- オネゲル:牝山羊の歌 受講者:清水 あゆみ
- ゴーベール:ロマンス 受講者:谷内 由布子
- ボザ:イマージュ 受講者:三浦 茜
- ドップラー:ヴァラキアの歌 受講者:林 加奈子
札幌フルート協会主催、ヤマハ北海道支店協力による工藤重典さんの公開レッスンが開催された。レッスン曲は、私の技術レベルを遥かに越えているものであるが、生工藤に接することができるので聴講してきた。
聴講するには本来楽譜を持って、しかもあらかじめその曲に接していないと、ほとんど意味のないものだ。それでも、曲解釈における考え方や、短いレッスンの中で受講者がどのようにアドバイスを受け止め、音楽的に表現するのかということ見聴きするだけでも、少しばかりは得るところはあると思う。今回も、受講者が工藤さんの模範演奏などを耳にしながら、少しあるいは劇的にその表現を変えてゆく様を見ることができ、興味深いものであった。

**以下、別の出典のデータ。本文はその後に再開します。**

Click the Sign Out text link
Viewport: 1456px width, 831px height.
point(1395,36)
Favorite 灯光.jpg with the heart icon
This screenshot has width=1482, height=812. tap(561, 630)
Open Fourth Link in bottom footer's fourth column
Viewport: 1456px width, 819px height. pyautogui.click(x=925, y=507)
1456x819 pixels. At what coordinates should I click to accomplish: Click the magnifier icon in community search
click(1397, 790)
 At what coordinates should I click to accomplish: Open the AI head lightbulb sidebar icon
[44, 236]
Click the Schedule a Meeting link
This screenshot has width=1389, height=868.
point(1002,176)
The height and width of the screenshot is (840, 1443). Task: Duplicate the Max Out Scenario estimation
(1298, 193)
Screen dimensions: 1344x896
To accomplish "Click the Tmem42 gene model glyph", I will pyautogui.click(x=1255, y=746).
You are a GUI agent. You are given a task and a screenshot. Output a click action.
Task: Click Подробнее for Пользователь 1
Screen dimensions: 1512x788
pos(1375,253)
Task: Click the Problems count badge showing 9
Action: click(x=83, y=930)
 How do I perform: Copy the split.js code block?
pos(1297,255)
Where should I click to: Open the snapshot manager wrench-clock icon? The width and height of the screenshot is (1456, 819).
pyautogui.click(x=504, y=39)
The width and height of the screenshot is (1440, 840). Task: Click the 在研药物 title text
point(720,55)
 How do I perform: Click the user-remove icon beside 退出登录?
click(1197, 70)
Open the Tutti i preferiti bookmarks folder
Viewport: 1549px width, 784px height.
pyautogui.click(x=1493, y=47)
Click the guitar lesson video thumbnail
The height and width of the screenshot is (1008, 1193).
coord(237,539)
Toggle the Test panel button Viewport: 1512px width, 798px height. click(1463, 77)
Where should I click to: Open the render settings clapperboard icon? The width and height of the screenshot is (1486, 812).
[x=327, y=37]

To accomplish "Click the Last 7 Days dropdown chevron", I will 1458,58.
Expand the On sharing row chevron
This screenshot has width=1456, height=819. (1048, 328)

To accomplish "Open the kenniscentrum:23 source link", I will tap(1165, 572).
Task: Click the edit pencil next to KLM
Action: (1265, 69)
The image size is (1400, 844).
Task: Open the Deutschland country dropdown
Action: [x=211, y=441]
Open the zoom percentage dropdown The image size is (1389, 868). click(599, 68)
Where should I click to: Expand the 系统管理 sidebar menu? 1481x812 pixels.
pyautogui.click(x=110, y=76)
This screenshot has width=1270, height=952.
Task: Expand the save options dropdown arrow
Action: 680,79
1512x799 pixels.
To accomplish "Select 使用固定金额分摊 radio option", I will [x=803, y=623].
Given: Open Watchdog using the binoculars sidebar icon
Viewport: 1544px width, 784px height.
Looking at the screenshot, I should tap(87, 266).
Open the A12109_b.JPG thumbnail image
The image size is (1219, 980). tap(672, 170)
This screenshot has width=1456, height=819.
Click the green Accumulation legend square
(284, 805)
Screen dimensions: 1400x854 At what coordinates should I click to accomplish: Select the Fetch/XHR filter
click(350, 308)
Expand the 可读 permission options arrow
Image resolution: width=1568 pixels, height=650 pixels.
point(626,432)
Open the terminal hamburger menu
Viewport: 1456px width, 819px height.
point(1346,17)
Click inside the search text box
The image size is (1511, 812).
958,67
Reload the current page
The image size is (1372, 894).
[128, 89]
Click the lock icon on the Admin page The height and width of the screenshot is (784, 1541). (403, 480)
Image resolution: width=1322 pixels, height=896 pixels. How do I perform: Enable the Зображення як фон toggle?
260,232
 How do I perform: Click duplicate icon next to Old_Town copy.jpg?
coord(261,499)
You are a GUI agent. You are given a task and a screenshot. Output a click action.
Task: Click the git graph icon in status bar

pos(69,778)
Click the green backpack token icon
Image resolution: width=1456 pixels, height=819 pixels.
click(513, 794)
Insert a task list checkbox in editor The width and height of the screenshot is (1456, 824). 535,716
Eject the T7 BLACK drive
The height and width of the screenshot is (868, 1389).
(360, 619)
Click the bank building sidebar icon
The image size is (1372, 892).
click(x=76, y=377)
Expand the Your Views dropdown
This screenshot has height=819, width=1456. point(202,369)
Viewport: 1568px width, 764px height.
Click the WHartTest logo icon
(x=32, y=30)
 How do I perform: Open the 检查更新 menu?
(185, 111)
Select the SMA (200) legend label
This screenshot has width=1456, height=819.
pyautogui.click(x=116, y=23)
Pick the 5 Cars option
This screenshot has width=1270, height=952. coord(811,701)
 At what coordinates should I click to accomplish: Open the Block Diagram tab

それにしても、工藤さんの表現力の幅の広さとドラマチックなことときたらどうだろう、一瞬のフレーズ、いやたった一音の中にまで物語が出来上がるのだ。どんな音も「死んだ」音となっては音楽にならないということを教えてくれるものであった。
はっきり言って、個別の曲に関することは、難しすぎてよく分かりませんでしたっ! 公開レッスンの後は工藤さんのミニコンサートが開催された。こちらも素晴らしいものであった。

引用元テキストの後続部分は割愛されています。